Lebih lanjut Dedi memaparkan bahwa bahwa Abdul Basith berperan sebagai perekrut orang yang memiliki kemampuan untuk membuat bom. Sementara OS berperan menerima dana yang digunakan oleh para eksekutor untuk memprovokasi dan sehingga akan tercipta kerusuhan (chaos) saat masa Mujahid 212 berunjuk rasa.
Dalam aksinya, menurut Dedi, Tersangka S telah merekrut empat orang atas nama tersangka JAF, AL, NAD dan SAM. Mereka inilah yang menurut Polisi kesemuanya memiliki kualifikasi membuat bom sekaligus merangkap sebagai eksekutor.

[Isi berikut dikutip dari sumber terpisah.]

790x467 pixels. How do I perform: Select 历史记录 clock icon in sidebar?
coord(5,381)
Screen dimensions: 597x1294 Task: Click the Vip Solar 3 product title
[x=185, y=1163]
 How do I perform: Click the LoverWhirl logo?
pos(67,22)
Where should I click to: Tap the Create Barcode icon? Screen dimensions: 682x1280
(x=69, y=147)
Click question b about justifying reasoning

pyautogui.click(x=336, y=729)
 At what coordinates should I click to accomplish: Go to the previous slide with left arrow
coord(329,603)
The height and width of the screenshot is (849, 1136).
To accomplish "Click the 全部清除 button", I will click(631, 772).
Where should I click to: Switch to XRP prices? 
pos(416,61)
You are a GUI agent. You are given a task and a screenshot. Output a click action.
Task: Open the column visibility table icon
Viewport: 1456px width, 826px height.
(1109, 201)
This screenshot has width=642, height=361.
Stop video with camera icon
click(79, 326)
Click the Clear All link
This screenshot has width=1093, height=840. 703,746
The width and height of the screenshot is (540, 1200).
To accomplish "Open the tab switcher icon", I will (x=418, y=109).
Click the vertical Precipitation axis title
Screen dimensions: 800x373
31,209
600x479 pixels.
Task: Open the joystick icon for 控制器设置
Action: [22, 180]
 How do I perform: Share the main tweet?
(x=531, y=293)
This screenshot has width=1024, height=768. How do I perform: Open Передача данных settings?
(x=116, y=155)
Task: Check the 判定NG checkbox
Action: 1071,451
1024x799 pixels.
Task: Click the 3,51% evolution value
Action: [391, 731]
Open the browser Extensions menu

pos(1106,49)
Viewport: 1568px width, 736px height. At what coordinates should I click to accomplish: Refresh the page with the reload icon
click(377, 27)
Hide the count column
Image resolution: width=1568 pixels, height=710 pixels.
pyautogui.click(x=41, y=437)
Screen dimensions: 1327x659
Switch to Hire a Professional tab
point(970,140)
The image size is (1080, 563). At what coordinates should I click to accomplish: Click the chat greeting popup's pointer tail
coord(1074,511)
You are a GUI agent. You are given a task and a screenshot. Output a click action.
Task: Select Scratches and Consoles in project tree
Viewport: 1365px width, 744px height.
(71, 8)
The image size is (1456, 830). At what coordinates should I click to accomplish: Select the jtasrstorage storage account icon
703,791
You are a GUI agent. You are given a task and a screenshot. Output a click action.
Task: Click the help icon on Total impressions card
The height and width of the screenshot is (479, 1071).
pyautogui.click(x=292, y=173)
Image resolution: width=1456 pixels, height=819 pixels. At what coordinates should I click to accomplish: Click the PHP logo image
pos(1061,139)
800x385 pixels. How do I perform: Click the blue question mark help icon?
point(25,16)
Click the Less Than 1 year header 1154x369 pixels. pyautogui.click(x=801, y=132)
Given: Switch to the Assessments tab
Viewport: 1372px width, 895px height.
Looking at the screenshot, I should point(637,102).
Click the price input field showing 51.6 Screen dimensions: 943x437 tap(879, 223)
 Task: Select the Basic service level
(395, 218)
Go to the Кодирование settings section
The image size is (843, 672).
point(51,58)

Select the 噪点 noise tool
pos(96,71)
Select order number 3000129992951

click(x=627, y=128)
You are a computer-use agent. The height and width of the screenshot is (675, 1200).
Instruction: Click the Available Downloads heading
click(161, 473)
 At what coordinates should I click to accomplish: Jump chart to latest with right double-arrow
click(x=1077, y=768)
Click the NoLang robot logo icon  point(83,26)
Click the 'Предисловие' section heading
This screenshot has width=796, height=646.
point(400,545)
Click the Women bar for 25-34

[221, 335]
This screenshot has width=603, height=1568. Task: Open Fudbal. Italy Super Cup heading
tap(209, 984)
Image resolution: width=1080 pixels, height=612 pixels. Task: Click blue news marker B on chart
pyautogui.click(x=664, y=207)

Sementara tersangka OS merekrut tiga orang atas nama YF, A dan FEB. A dan FEB menerima perintah mendapatkan uang untuk operasional di lapangan sekaligus membeli bahan yang digunakan merakit bom molotov.
“Masih proses dan didalami dan sudah jelas master mind siapa, layer kedua siapa, kemudian operatornya siapa, mulai perakit dan eksekutor didalami oleh Polda Metro Jaya. Semua sudah tersangka,” ujarnya.
Sementara OS, lanjut Dedi, diketahui merekrut tiga orang lain, yakni YF, AL, dan FEB. Untuk tersangka FEB ditugaskan menerima uang yang digunakan untuk biaya operasional di lapangan, serta membeli bahan-bahan membuat peledak.
“Yang jelas ini sudah jelas master mind siapa, second line-nya siapa, operator di lapangan siapa, mulai dari perakit dan eksekutor. Masih didalami oleh Polda Metro Jaya,” ujarnya.
Atas perbuatannya ke-10 tersangka dijerat pasal berlapis, Pasal 169 KUHP dan Pasal 1 ayat (1) UU Darurat Nomor 12 Tahun 1951.
“Undang-Undang Darurat, KUHP [pasal] 169. Ada beberapa pasal yang diterapkan di sini sesuai dengan perbuatan masing-masing di sini cukup banyak. Baik pasal terkait menyangkut masalah UU Darurat kepemilikan terhadap bahan peledak,” jelas Dedi.
Sebelumnya polisi menangkap AB pada Sabtu 28 September 2019 lalu di Jalan Maulana Hasanudin, Kecamatan Cipondoh, Tangerang Kota, Banten. Kabid Humas Polda Metro Jaya Komisaris Besar Polisi Argo Yuwono mengatakan AB diamankan karena menyimpan 28 bom molotov di kediamannya. (eddysantry)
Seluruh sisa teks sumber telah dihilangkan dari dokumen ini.